Part of the reason these were great albums was because Cash clearly plays to his audience, singing songs about prison, crime and murder, loss and regret, mother and God, and most importantly loneliness. There is no sugarcoating of the harsh realities of prison life in these songs as Cash sings the songs of the gospel of darkness and rage. Cash's singing is truly authentic (you can feel him feeding off of his audience) and the result is compelling cathartic. This is not an album filled with hits although there are certainly several recognizable songs: "Folsom Prison Blues," "I Still Miss Someone," and a duet of "Jackson" with June Carter Cash. But it will be the ones you might never have heard before, such as "I Got Stripes," that stand out in your mind after listening to the album.
What remains constant on both of these albums is Cash's ability to feed off of his captive audience. When he plays to these prisoners you do not doubt for a second that he is one of them, a larger than life outlaw, even though the only time he spent behind bars was in a drunk tank. Cash is clearly on the edge as he rips his way through jailhouse ballads like "Starkville City Jail" and "San Quentin" along with old hits like "I Walk the Line." But it is when Cash sings "A Boy Named Sue," a song written by Shel Silverstein, that he shows his absolutely mastery (the rest of us were just shocked by a hit record with a "bleep" on it).

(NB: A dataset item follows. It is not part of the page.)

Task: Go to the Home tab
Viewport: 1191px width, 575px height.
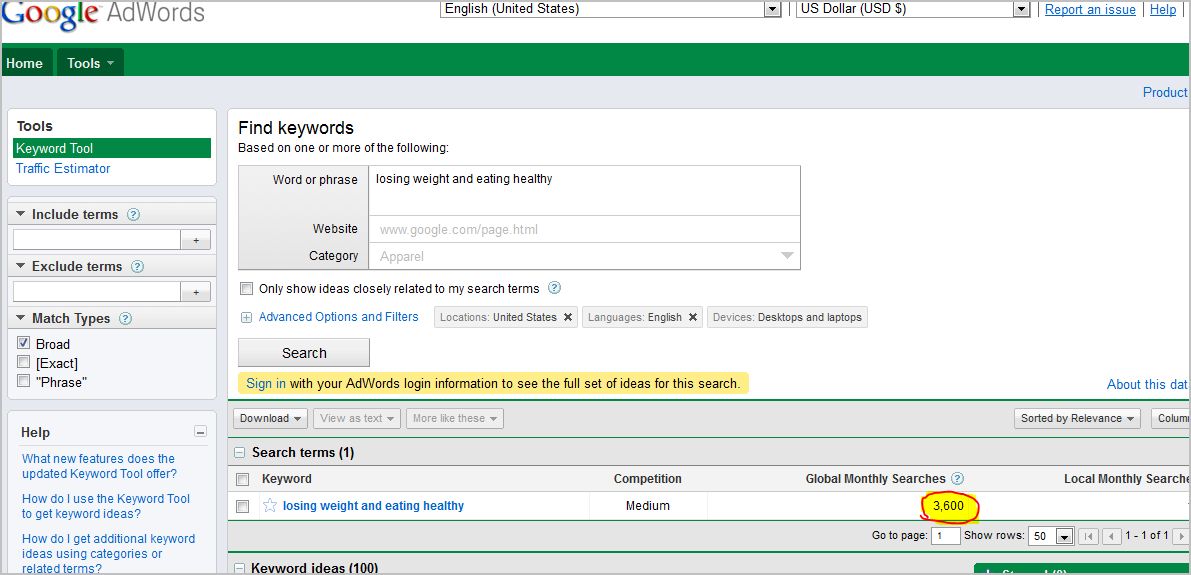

These have both been legendary albums for decades and overall this is a nice collection of the best of both. Everyone will have an omission to complain about (e.g., no "Ring of Fire"?), but then true fans of the Man in Black and his music will already own both of these albums and the remastered versions with the additional tracks at that. But getting this many tracks from both albums on one CD is still both a treat and a tribute, and if you were going to only pick one classic Johnny Cash album to have in your music library, at least this one keeps you from having to flip a coin to choose between "At Folsom Prison" and "At San Quentin" (FYI: the former is just a shade better).